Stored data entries
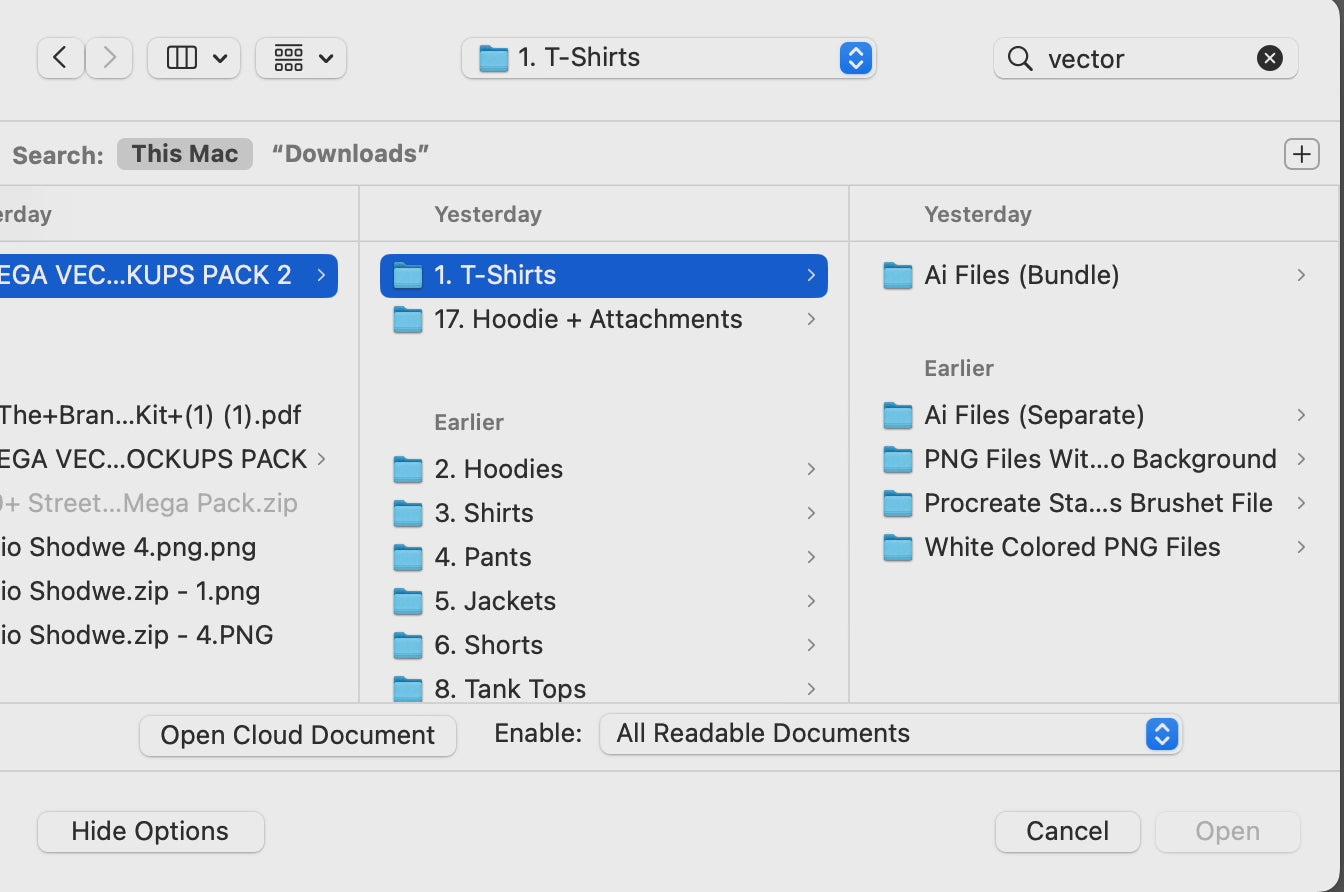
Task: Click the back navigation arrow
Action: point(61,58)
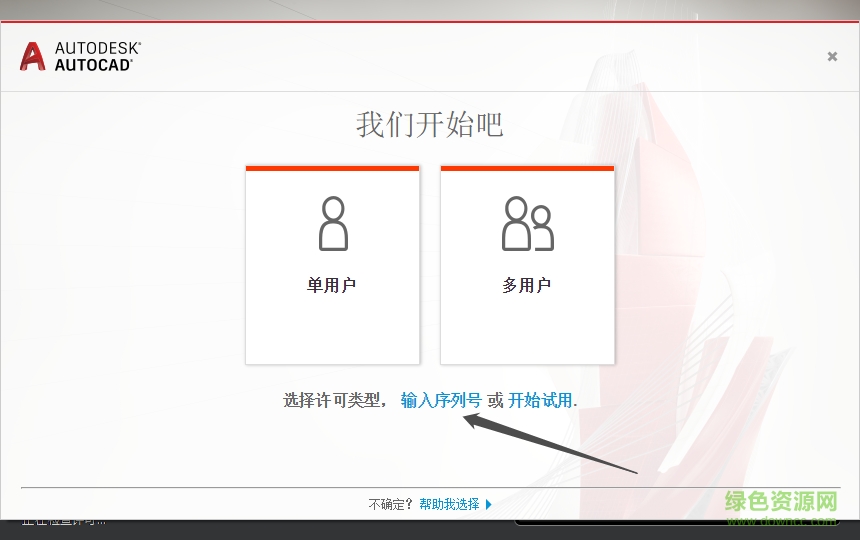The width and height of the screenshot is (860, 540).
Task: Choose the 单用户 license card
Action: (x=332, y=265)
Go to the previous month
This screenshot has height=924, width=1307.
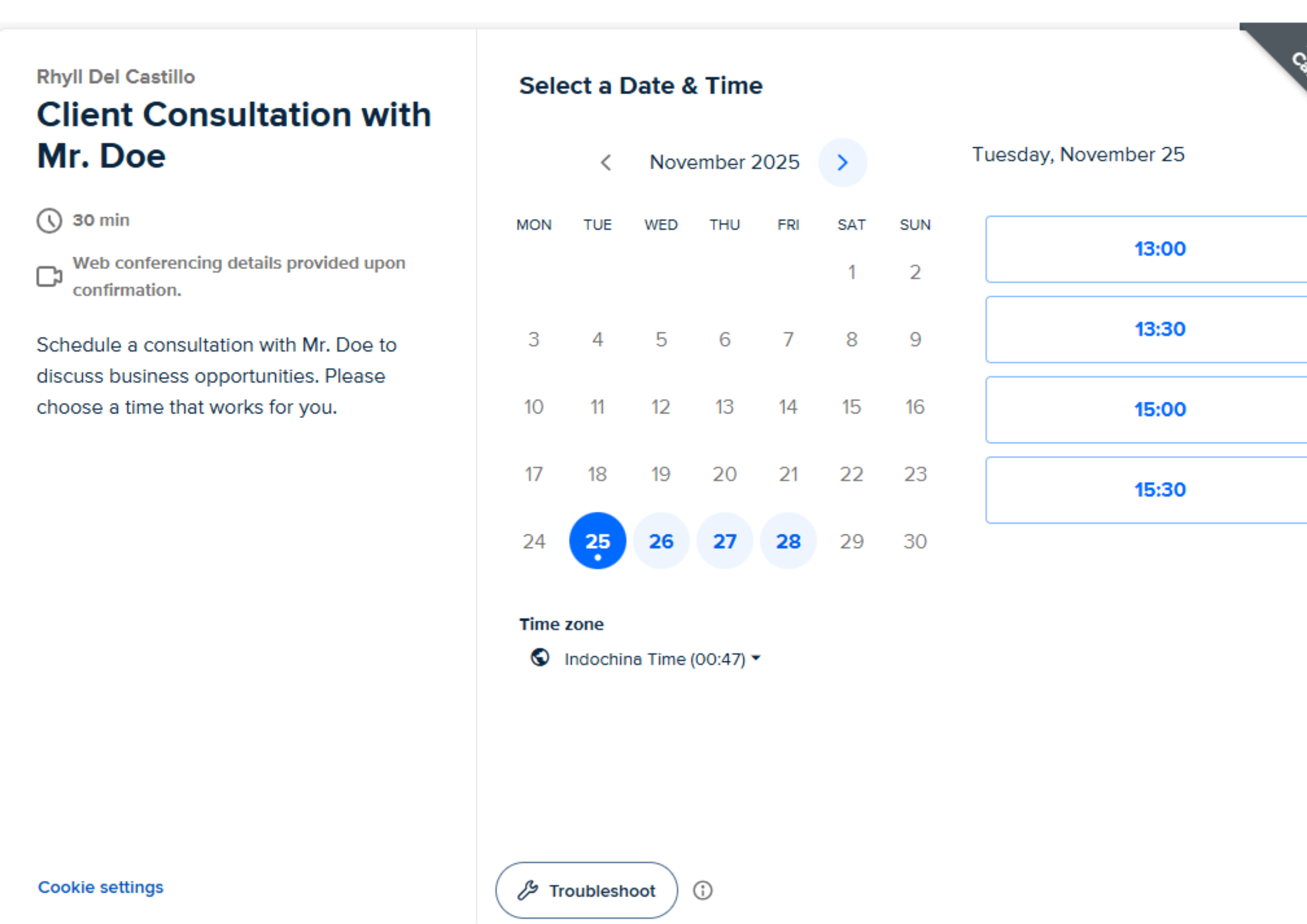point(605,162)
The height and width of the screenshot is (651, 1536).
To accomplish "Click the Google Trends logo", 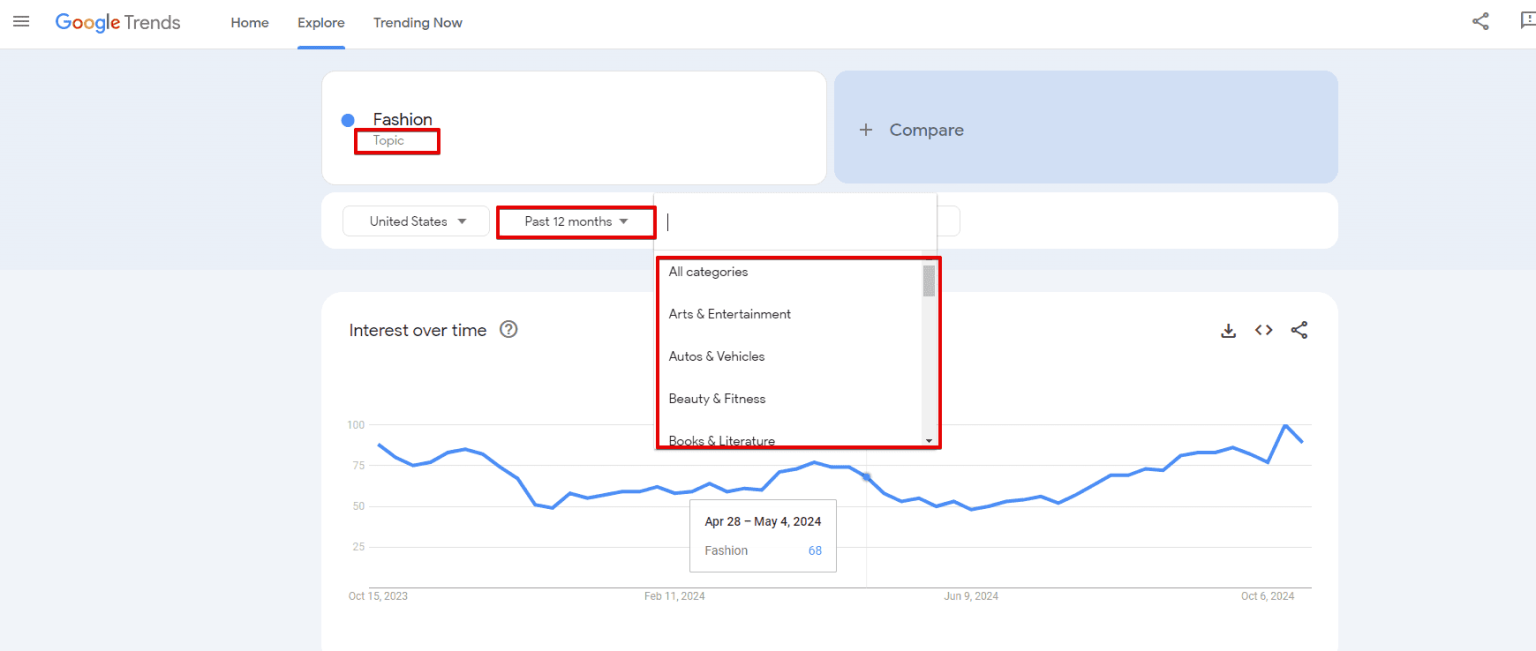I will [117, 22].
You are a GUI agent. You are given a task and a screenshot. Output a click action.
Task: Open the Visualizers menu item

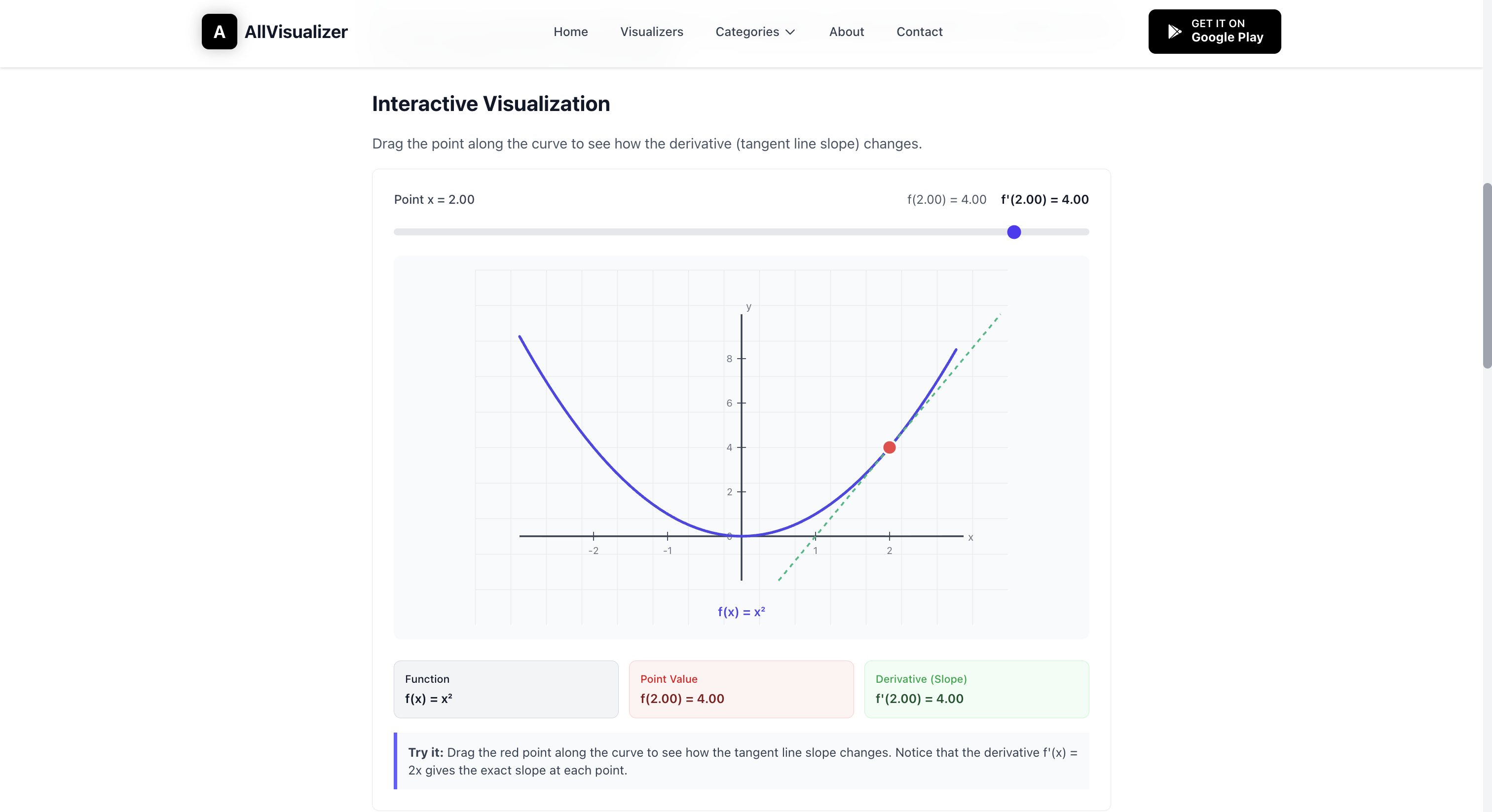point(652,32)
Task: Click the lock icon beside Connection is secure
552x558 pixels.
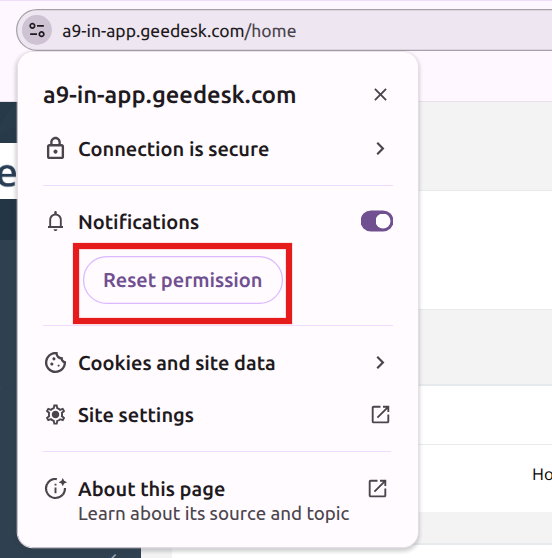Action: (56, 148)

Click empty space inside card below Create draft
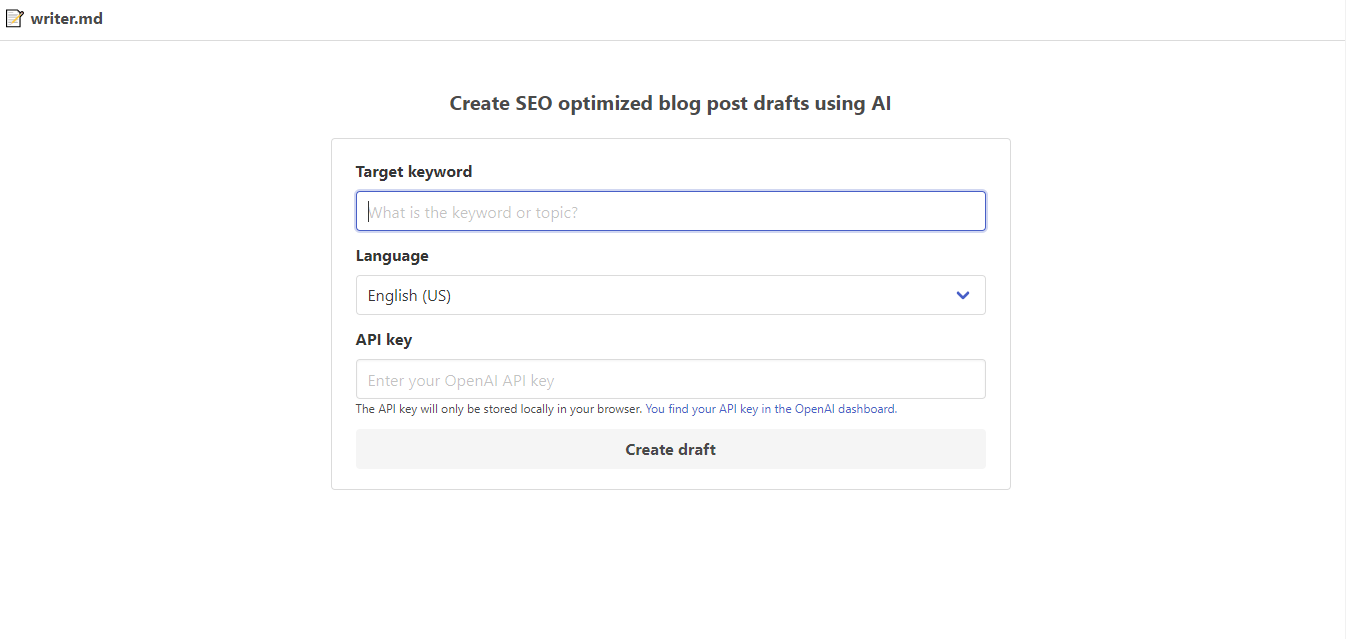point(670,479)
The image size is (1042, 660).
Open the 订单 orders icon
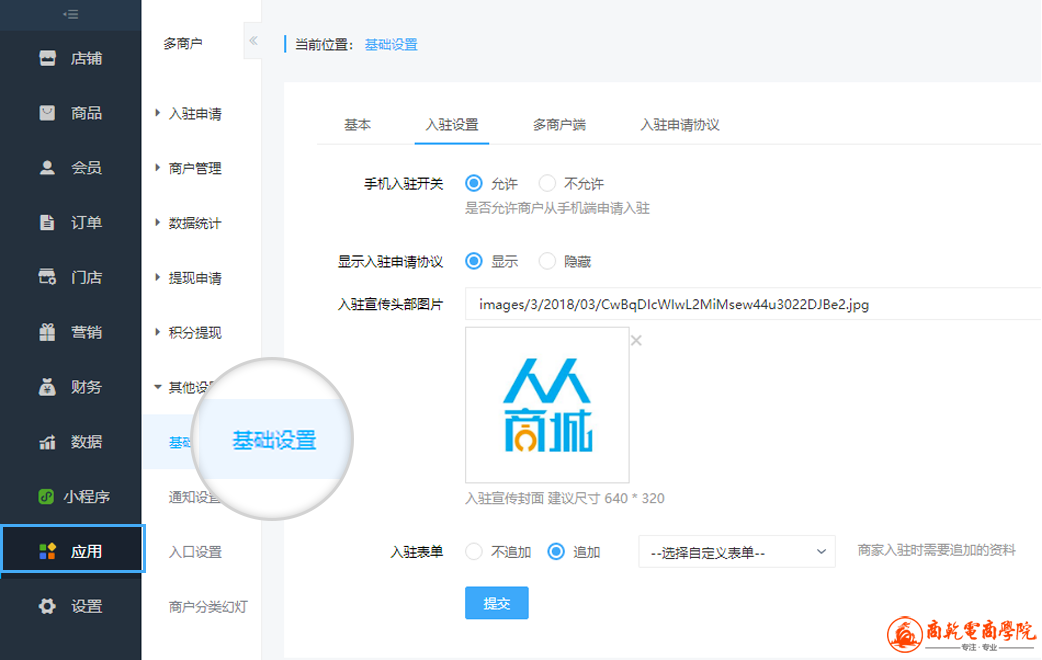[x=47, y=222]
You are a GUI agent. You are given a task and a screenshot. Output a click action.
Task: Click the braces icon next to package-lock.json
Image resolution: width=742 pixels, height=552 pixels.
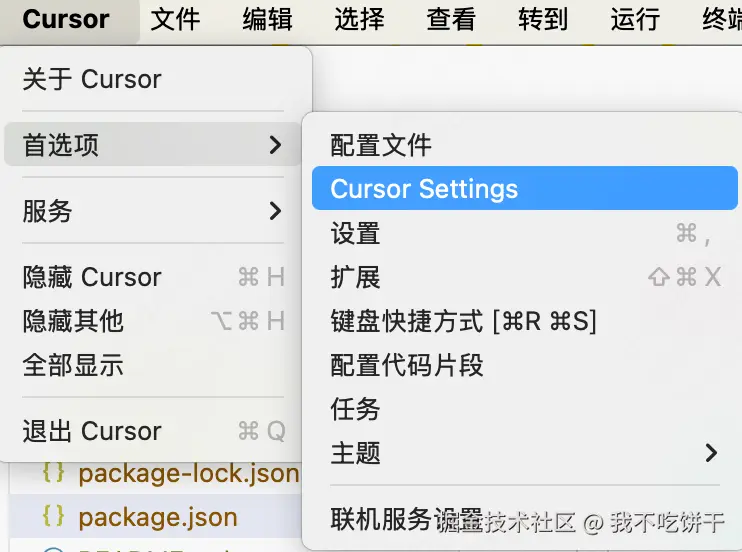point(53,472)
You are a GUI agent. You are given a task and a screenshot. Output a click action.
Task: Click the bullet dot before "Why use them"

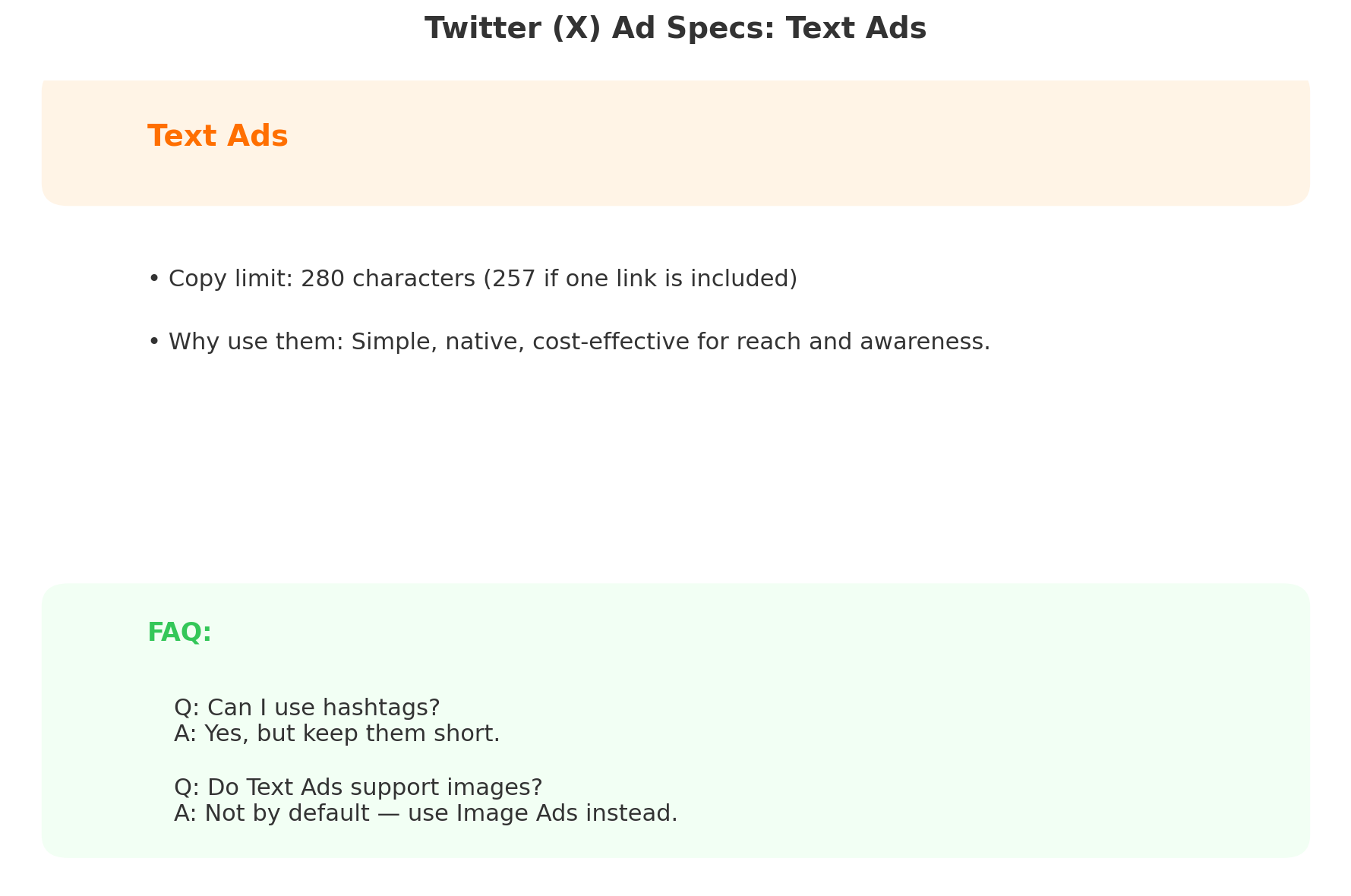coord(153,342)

» What the task asks
The copy should hold exactly the lines from the line containing "552x558 pixels." through the end of the data, both ends included, and no pictures.

» Expected output
552x558 pixels.
Action: (56, 148)

Click empty space inside card below Create draft
point(670,479)
The image size is (1042, 660).
Open the 订单 orders icon
[x=47, y=222]
You are a GUI agent. You are given a task and a screenshot. Output a click action.
Task: Click the braces icon next to package-lock.json
Image resolution: width=742 pixels, height=552 pixels.
point(53,472)
You are a GUI agent. You are given a task and a screenshot. Output a click action.
Task: Click the bullet dot before "Why use them"

coord(153,342)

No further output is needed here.